O próprio aquecimento da criosfera pode afetar o sistema climático, criando os chamados feedbacks. A neve e o gelo possuem um albedo (refletividade da superfície) mais elevado do que o solo descoberto e a cobertura de neve isola o solo, impedindo que este aqueça. À medida que a neve e o gelo desaparecem e as superfícies ficam mais escuras, aquecem mais. Um fator crucial é que existe mais carbono retido no pergelissolo do que atualmente na atmosfera – à medida que as temperaturas sobem e o solo congelado derrete, este pode tornar-se uma fonte importante de metano e dióxido de carbono.

Como é que as alterações climáticas afetam as zonas costeiras?

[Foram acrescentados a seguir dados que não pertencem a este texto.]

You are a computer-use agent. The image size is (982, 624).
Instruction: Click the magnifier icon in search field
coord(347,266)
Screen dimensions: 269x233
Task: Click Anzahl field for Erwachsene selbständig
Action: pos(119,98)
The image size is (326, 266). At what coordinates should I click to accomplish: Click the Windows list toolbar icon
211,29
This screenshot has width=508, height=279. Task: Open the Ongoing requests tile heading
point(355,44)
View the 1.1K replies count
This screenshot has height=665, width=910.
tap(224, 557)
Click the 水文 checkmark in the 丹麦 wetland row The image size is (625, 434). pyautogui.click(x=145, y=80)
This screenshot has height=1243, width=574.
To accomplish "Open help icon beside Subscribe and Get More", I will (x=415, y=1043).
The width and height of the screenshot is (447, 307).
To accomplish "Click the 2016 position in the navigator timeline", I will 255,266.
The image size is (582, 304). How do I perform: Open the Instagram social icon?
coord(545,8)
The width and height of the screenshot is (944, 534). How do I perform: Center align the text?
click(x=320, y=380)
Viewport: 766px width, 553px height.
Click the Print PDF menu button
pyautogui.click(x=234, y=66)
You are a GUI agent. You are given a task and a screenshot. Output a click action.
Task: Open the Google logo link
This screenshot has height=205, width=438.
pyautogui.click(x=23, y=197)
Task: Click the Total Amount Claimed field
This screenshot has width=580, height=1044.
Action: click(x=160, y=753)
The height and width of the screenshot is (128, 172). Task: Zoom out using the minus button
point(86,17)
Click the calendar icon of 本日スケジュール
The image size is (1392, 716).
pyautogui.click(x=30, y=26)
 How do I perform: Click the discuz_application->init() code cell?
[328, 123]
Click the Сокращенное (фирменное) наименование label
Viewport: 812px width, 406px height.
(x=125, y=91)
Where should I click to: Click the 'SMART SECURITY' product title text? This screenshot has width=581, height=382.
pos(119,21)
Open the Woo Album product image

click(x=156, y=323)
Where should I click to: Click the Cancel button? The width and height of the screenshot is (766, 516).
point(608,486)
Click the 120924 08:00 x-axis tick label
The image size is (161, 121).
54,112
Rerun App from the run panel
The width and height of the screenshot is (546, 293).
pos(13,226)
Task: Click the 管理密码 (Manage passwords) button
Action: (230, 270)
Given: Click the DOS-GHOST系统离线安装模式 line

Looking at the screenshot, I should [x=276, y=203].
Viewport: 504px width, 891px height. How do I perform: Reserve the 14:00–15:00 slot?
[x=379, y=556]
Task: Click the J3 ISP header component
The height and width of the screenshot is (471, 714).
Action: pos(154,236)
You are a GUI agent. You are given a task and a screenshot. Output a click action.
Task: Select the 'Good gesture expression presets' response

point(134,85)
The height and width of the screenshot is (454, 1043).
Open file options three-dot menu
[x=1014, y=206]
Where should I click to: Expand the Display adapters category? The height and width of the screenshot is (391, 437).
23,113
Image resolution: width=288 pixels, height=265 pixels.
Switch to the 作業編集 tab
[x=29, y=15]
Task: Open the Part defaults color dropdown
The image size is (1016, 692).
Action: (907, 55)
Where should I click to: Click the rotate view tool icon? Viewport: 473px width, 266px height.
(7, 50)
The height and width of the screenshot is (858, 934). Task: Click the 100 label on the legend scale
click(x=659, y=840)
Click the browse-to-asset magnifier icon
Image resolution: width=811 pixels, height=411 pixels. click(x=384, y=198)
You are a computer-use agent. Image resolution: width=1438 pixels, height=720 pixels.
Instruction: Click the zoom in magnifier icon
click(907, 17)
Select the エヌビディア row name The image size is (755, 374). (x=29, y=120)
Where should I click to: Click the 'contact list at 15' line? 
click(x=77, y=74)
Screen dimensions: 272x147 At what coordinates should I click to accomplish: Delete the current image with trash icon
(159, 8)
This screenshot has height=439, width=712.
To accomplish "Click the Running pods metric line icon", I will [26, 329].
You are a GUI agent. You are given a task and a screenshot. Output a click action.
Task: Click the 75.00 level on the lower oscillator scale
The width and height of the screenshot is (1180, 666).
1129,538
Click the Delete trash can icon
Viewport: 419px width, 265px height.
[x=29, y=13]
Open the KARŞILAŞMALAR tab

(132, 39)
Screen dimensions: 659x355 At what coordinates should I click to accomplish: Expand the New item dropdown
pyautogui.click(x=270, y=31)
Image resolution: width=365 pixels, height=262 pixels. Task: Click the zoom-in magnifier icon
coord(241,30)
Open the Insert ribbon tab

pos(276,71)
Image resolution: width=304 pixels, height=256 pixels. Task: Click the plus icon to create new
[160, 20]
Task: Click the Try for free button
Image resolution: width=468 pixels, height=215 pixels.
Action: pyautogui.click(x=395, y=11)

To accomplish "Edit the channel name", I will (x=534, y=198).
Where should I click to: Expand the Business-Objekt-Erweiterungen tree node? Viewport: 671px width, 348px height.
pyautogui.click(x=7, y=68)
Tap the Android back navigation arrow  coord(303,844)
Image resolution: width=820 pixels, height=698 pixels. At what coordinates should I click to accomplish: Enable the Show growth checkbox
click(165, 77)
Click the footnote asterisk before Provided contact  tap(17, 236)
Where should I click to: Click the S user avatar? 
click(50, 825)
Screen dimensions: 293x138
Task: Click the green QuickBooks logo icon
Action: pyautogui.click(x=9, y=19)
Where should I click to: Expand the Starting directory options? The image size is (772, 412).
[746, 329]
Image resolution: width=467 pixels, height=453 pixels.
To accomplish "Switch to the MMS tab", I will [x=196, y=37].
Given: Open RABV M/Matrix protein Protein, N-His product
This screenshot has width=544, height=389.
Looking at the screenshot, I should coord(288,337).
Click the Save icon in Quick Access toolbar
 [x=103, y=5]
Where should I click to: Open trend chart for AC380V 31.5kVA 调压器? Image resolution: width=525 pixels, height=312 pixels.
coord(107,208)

Dhana Kencana / Climate Visuals

Os impactos das alterações climáticas nas zonas costeiras, ecossistemas e povoações incluem fenómenos de início lento, como a subida do nível dos mares e a acidificação dos oceanos, bem como o aumento de tempestades devastadoras. De acordo com o IPCC, o nível médio global dos mares subiu cerca de 20 centímetros entre 1901 e 2018. Em algumas regiões, a subida relativa (local) do nível dos mares pode ser maior do que a média global devido a outros fatores em jogo, como movimentos tectónicos ou explorações de petróleo.

Os habitats costeiros já se estão a perder devido à erosão da terra, inundações permanentes e intrusão de água salgada, o que tem consequências para a biodiversidade, os meios de subsistência das pessoas, a circulação oceânica e os ciclos biogeoquímicos que vão muito além das próprias costas. Além disso, uma vez que os ecossistemas costeiros são um importante sumidouro de carbono, que capturam e armazenam carbono da atmosfera, a sua degradação pode aumentar a pressão sobre o clima causada pela atividade humana.

Como costuma acontecer, as alterações climáticas agravam os tipos de problemas que as zonas costeiras enfrentam, como o aumento da pressão causado pela urbanização e pela atividade económica. Estas ameaças climáticas e não climáticas podem amplificar-se entre si e aumentar a vulnerabilidade dos sistemas humanos e naturais. Este facto é especialmente relevante, tendo em conta que os dados da ONU sugerem que cerca de 40% da população mundial vive a 100 quilómetros da costa.

Como é que as alterações climáticas afetam as cidades?

Ashden / Ashden

Mais de metade da população mundial vive atualmente em cidades e a ONU prevê que este número chegue a cerca de 5 mil milhões até 2030. Isto significa que as cidades e as respetivas populações suportam muitos riscos climáticos atuais e futuros. Impactos como fenómenos meteorológicos extremos podem provocar danos em infraestruturas vitais, habitações e serviços básicos, tornando os residentes mais vulneráveis a estas ocorrências.

Um exemplo concreto da interação entre as alterações climáticas e o desenvolvimento urbano está relacionado com as ilhas de calor urbano. As grandes cidades, com a sua vegetação escassa, elevada densidade populacional e betão e asfalto nos edifícios e ruas, costumam ter temperaturas ambientes mais elevadas do que as áreas circundantes. Isto significa que as vagas de calor, cada vez mais frequentes e intensas devido às alterações climáticas, são muito mais difíceis de tolerar e de suportar num ambiente urbano.

As cidades também apresentam muitas oportunidades para resolver estes problemas. As estimativas do PNUA sugerem que as cidades são responsáveis por 75% das emissões de CO2 a nível global, com os transportes e os edifícios entre os maiores contribuintes. Deste modo, melhorar a eficiência energética, desenvolver os transportes públicos e abordar outras questões ambientais em áreas urbanas pode melhorar o bem-estar e contribuir muito para o combate às alterações climáticas.

Para analisar estes impactos e oportunidades, o IPCC pretende elaborar um Relatório Especial sobre as alterações climáticas e as cidades no seu sétimo ciclo de avaliação, que terá início em julho de 2023 e uma duração de cinco a sete anos.